Brief: In the listing below, how many lines contain the string "This"? Reply with the number only.

=-=-=

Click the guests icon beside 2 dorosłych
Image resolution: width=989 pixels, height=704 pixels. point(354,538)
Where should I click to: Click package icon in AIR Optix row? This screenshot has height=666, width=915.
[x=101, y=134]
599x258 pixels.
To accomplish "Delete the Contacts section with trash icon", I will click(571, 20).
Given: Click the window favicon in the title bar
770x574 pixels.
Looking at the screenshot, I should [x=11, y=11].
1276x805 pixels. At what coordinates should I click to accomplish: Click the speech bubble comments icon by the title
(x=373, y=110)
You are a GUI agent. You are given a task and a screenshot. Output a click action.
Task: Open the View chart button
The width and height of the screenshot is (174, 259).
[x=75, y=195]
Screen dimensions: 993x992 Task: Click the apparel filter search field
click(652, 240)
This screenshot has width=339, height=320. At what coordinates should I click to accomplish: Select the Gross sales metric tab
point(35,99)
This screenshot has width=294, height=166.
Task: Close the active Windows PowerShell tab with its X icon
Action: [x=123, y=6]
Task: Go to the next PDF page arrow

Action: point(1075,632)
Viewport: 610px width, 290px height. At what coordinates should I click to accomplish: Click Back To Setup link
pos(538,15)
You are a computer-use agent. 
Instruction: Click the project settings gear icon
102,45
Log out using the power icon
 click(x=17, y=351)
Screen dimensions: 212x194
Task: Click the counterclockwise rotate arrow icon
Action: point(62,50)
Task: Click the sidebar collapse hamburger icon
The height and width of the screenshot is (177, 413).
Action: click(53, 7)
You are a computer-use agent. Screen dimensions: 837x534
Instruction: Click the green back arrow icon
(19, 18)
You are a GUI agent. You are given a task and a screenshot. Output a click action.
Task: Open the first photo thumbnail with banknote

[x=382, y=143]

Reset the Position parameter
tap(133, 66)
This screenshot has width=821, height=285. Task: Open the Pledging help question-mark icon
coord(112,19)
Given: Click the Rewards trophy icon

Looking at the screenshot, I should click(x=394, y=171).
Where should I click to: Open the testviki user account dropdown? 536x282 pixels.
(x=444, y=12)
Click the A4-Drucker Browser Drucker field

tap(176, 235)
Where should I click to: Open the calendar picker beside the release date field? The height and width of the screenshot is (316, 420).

=-=-=

Exercise result: 4